By Thursday, November 6, lawmakers suspended plenary altogether.
When they reconvened the following Tuesday, the tension lingering from the unresolved funding crisis again stalled proceedings. The Hosue again resolved into an executive session were Lawmakers exchanged heated words over the non releases of budgetary funds to enable them executive their constituency projects. When the House recovened from the Executive session, it adjourned plenary abruptly.
Members said they had endured months of financial difficulty, while projects they argued were vital to communities across their constituencies stood abandoned. The non-payment of indigenous contractors who had executed 2024 capital projects, they insisted, had only compounded the crisis.
Some lamented that they had been forced to sell their properties or shut down their businesses after waiting endlessly for payments.

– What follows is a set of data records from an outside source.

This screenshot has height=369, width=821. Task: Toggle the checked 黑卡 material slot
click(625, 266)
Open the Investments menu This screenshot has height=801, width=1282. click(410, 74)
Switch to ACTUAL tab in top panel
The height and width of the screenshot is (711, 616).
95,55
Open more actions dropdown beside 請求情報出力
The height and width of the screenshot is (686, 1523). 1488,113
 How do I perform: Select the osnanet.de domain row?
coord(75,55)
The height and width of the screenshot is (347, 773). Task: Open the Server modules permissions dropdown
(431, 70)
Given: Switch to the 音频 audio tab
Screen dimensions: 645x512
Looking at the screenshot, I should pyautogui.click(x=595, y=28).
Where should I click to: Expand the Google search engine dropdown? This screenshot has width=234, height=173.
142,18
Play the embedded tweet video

The protest of local contractors rattled many lawmakers, who said the anger of contractors mirrored the frustration they were already facing inside the chamber.

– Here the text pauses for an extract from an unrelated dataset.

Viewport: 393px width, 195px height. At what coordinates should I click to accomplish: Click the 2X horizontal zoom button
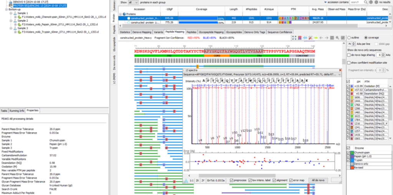[197, 180]
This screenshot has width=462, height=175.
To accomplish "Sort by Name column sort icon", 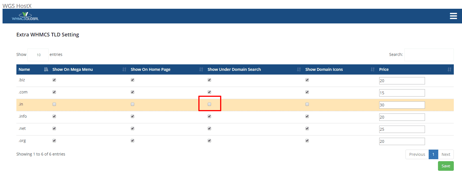I will click(46, 69).
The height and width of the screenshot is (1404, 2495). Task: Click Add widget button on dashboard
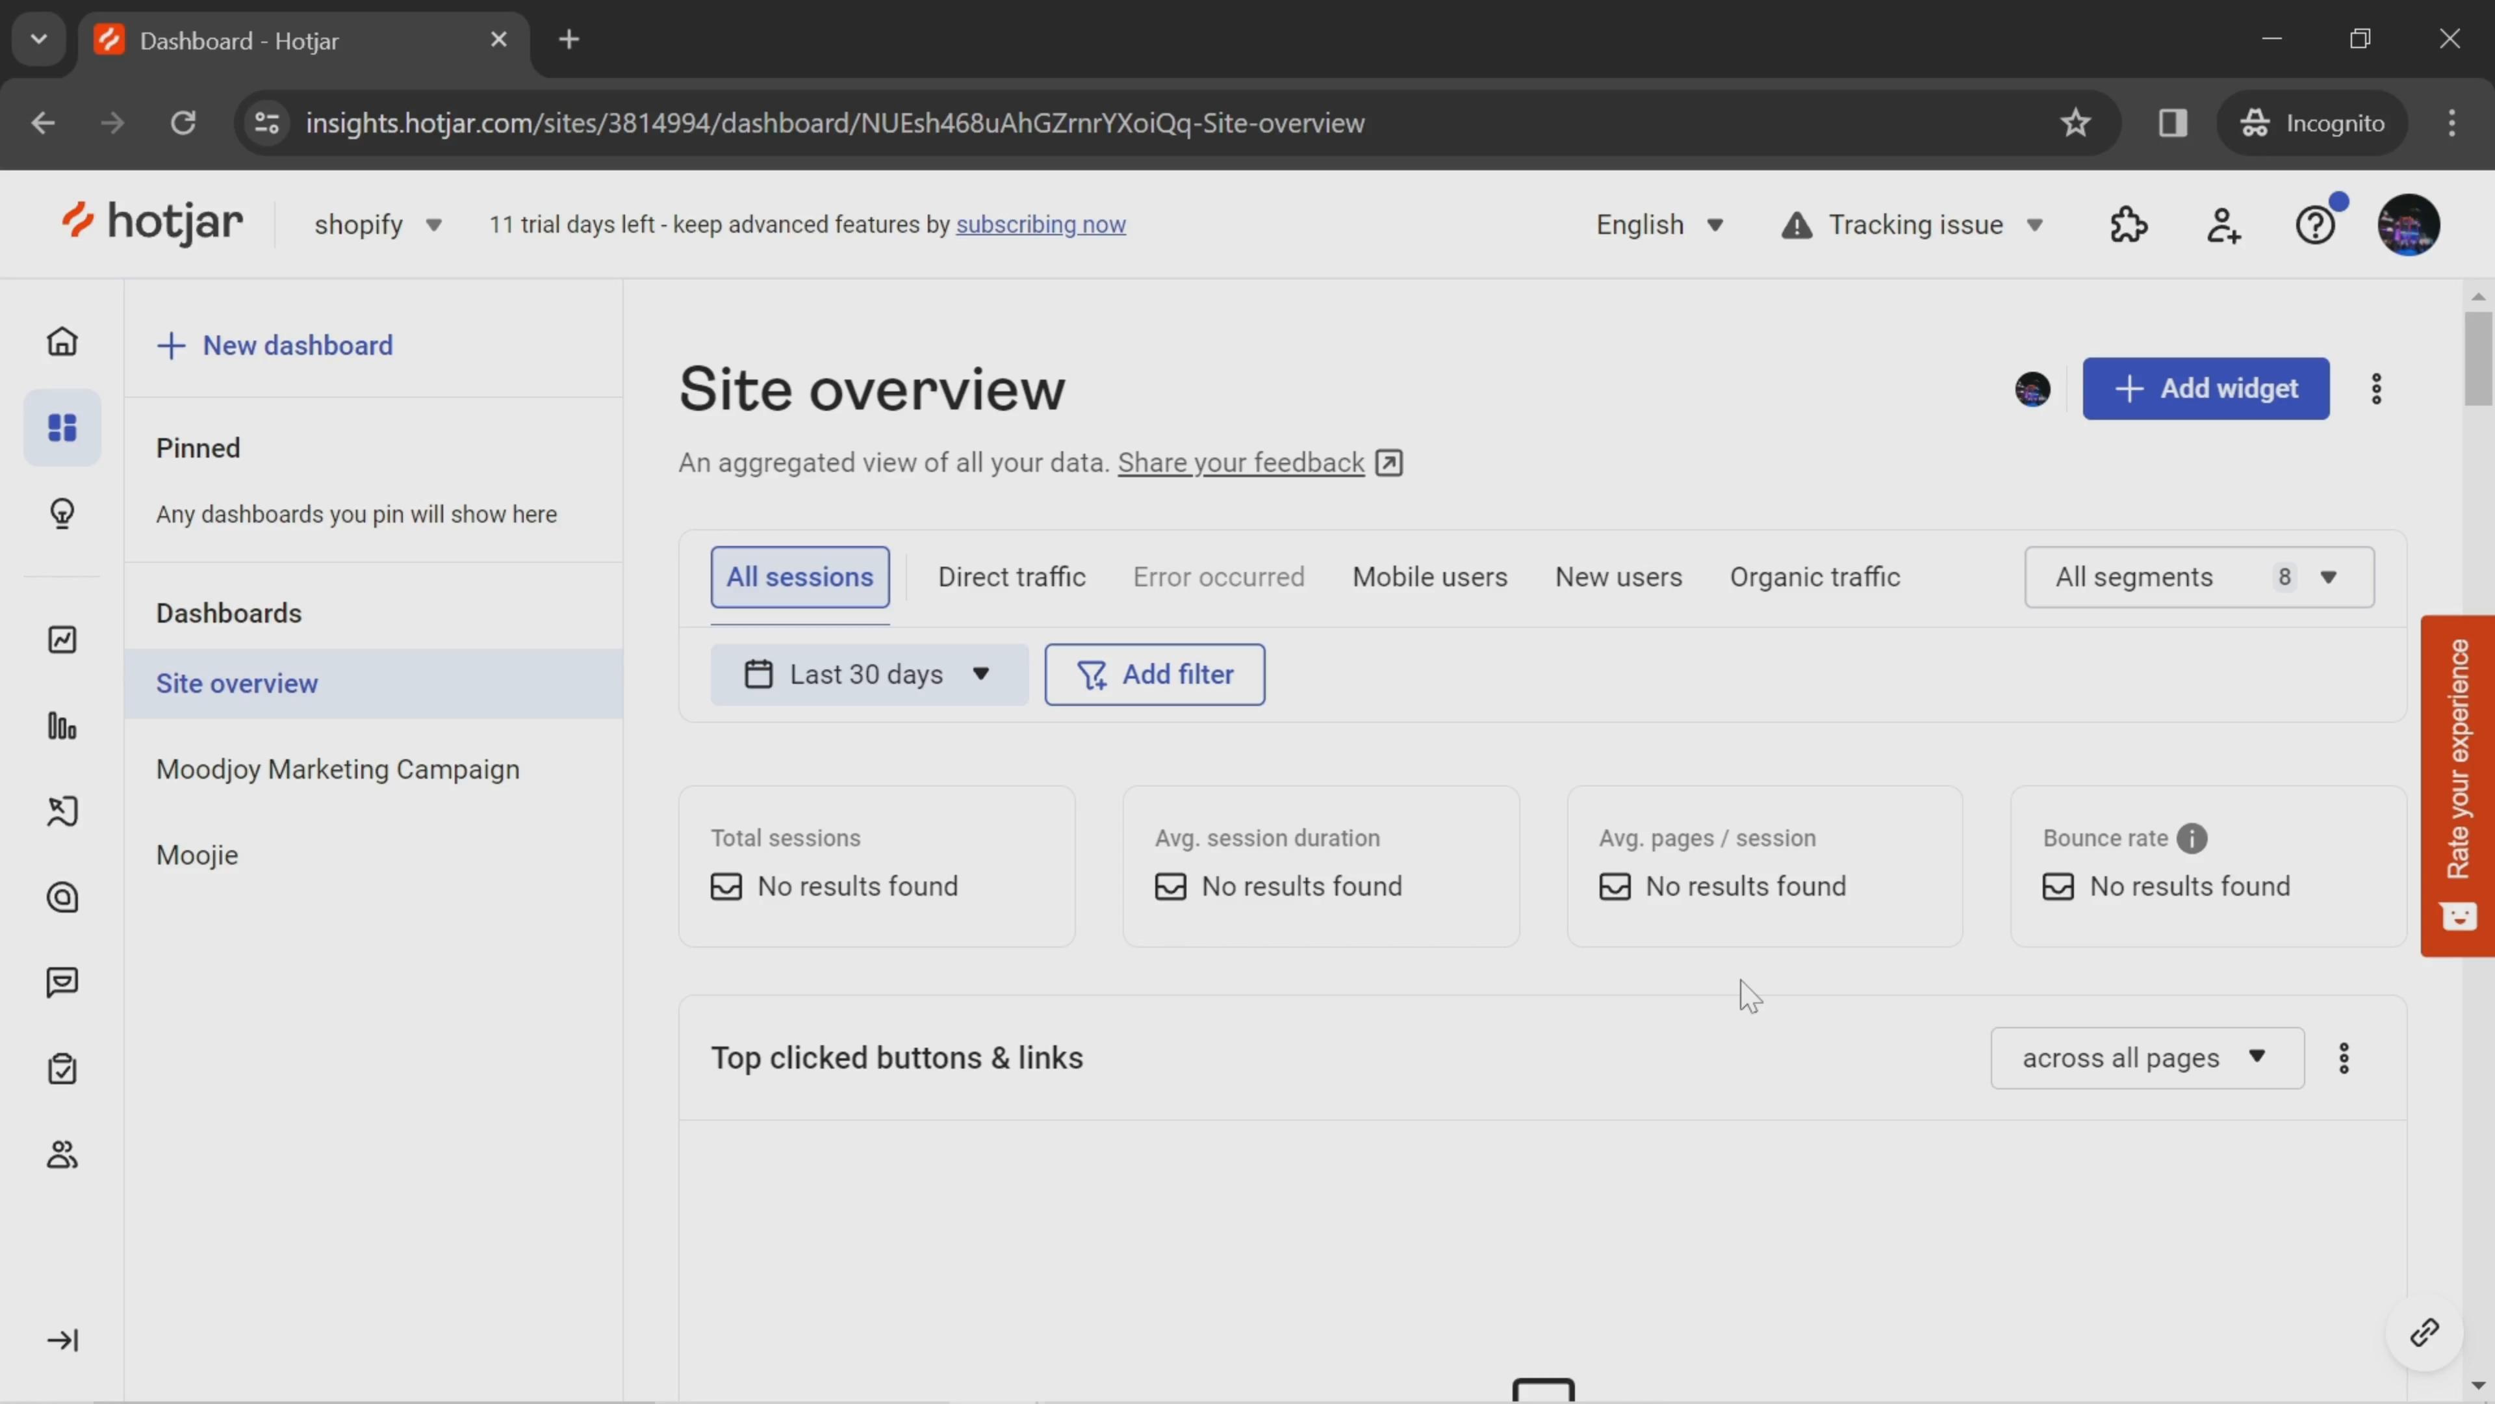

In the middle of what some insiders described as “near paralysis,” Philip Agbese, a House spokesman, revealed that President Bola Ahmed Tinubu’s intervention had “prevented what could have been a major crisis.”
“The frustration expressed by some of our colleagues was genuine. Many projects across the country, especially constituency projects, were stalled due to the non-release of funds. This also affected indigenous contractors who executed 2024 capital projects but were yet to be paid”, be said.

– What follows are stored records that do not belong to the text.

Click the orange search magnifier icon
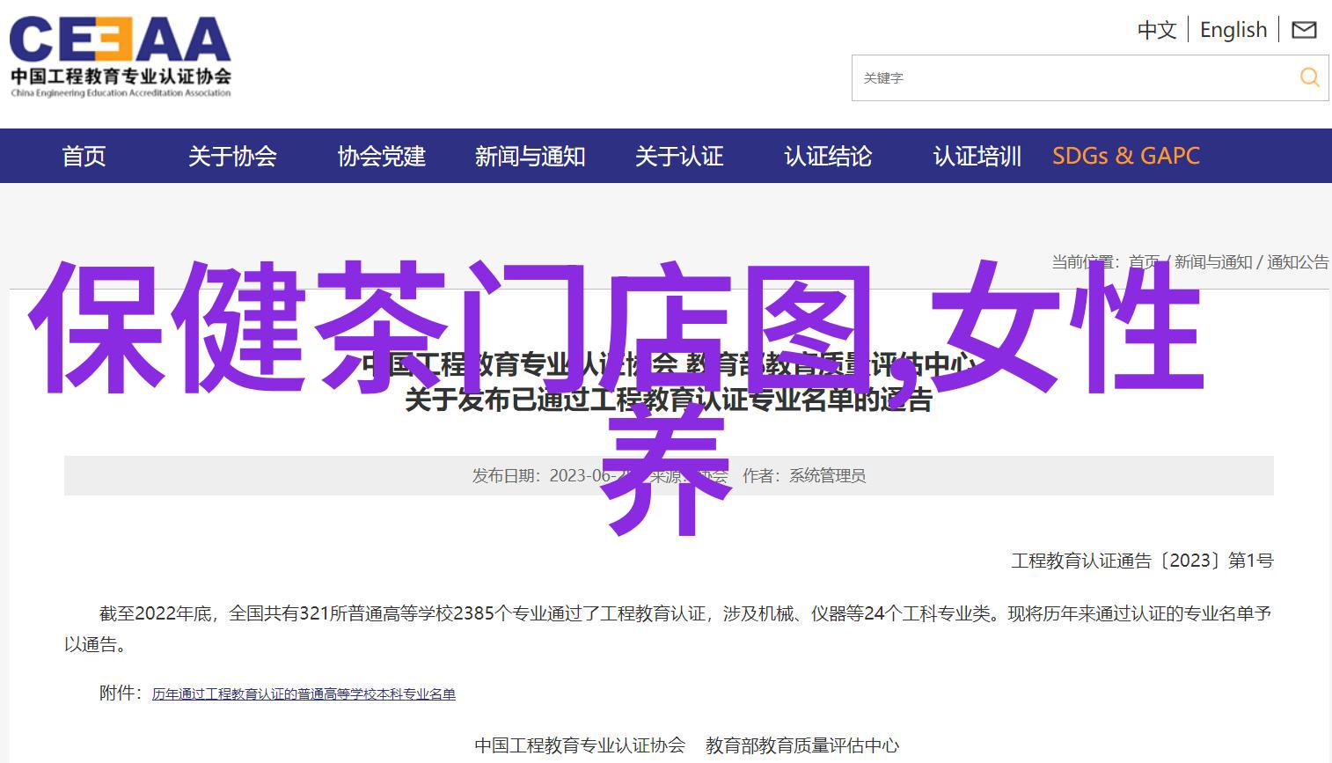pos(1309,77)
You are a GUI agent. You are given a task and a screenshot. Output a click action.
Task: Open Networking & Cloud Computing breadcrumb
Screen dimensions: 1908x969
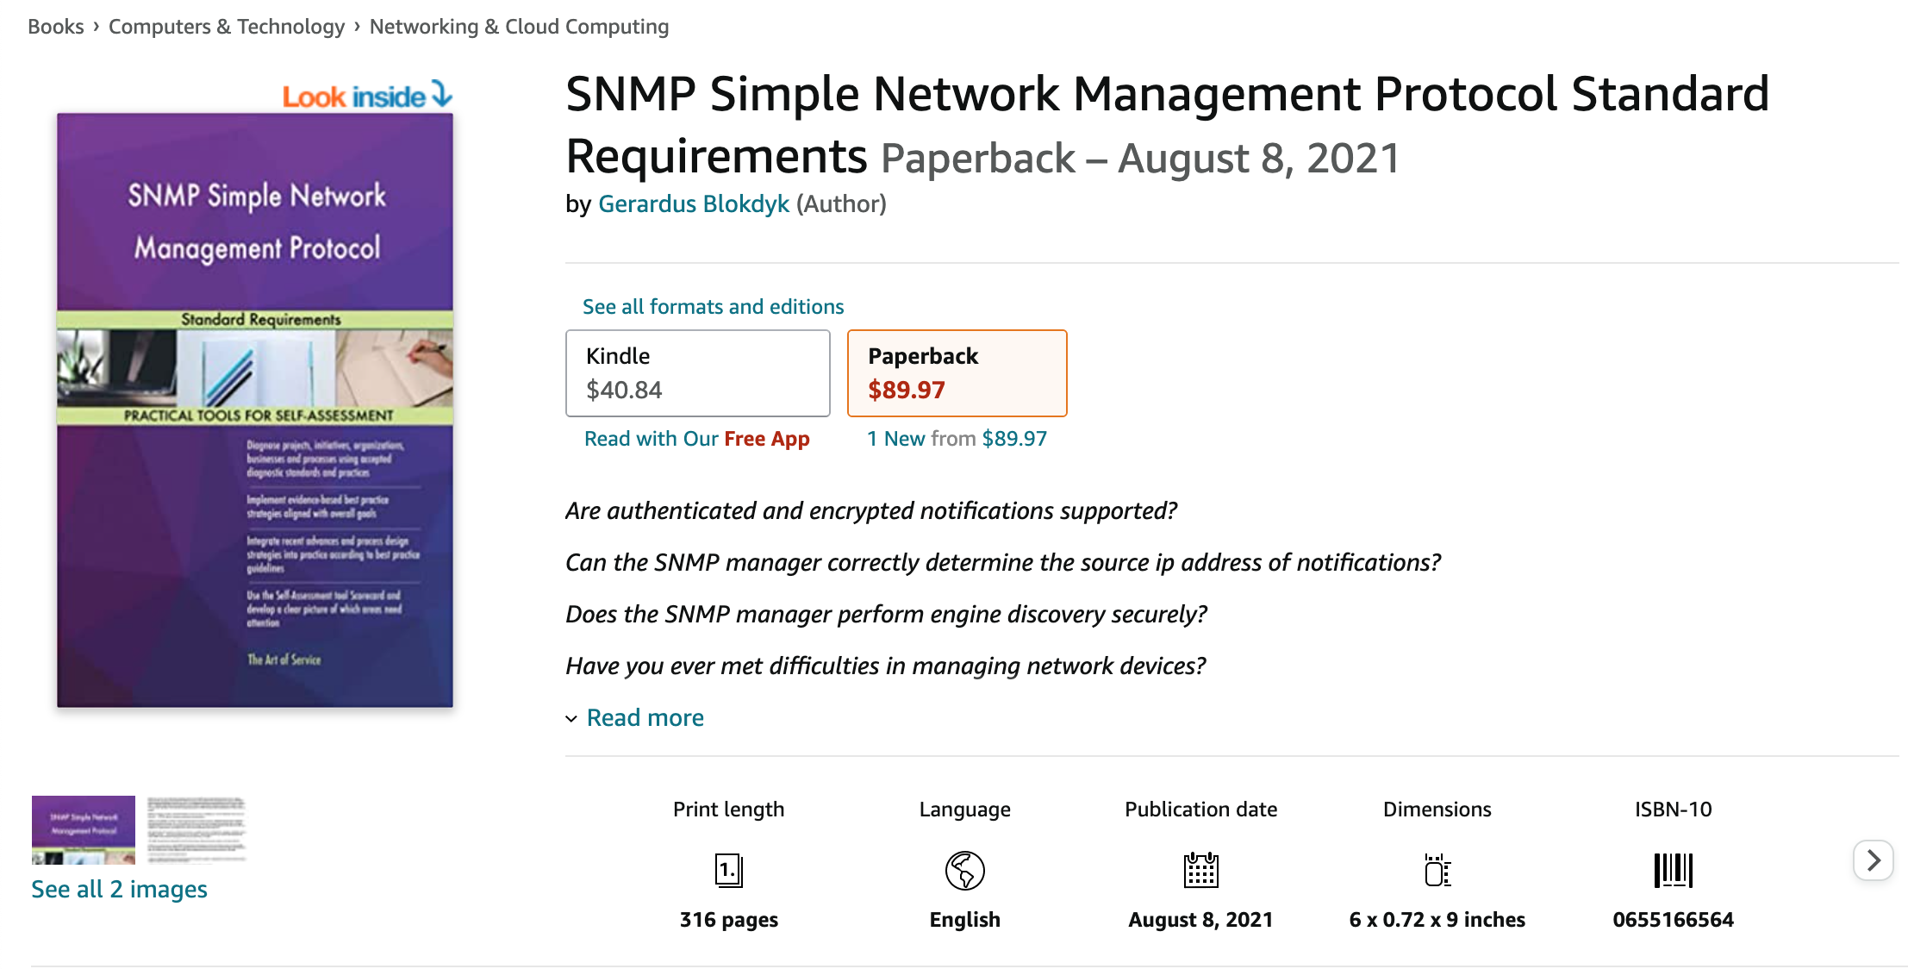519,26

According to Agbese, House leadership immediately escalated the matter to the Presidency to forestall an institutional breakdown. In response, President Tinubu reportedly directed Minister of Finance Wale Edun and the Accountant-General of the Federation, Shamseldeen Ogunjimi, to commence immediate payment to contractors.
The House had earlier issued a one-week ultimatum to the Ministers of Finance, Budget and National Planning, as well as the Accountant-General, demanding the clearance of outstanding debts owed to indigenous contractors. That ultimatum expired without result, which inflammed tempers until the President’s directive calmed the situation.
Yet while the funding crisis affected public projects, a separate, quieter crisis was unfolding within the ranks of lawmakers themselves. Ismaila Dabo, who represents Toro Federal Constituency in Bauchi State, penned a stark internal memo titled “My concern and the sad reality about the 10th National Assembly.”
Dabo’s assessment was frank.
“When we began the 10th Assembly, the National Assembly budget was less than N160bn. However, in 2024 and 2025, it has increased by more than 100%, now standing at approximately N360bn,” he wrote.
“This consistent increase has been made in the name of Honourable Members. Unfortunately, the reality today is deeply troubling”, he said.
According to him, many lawmakers are struggling financially. Hw claim some cannot afford rent, and others cannot even travel to their constituencies.
He also said loan defaults have piled up, and “banks are issuing threats. Local moneylenders are reportedly “pursuing members over unpaid debts. Sadly, members have been reduced to beggars in town,” he lamented.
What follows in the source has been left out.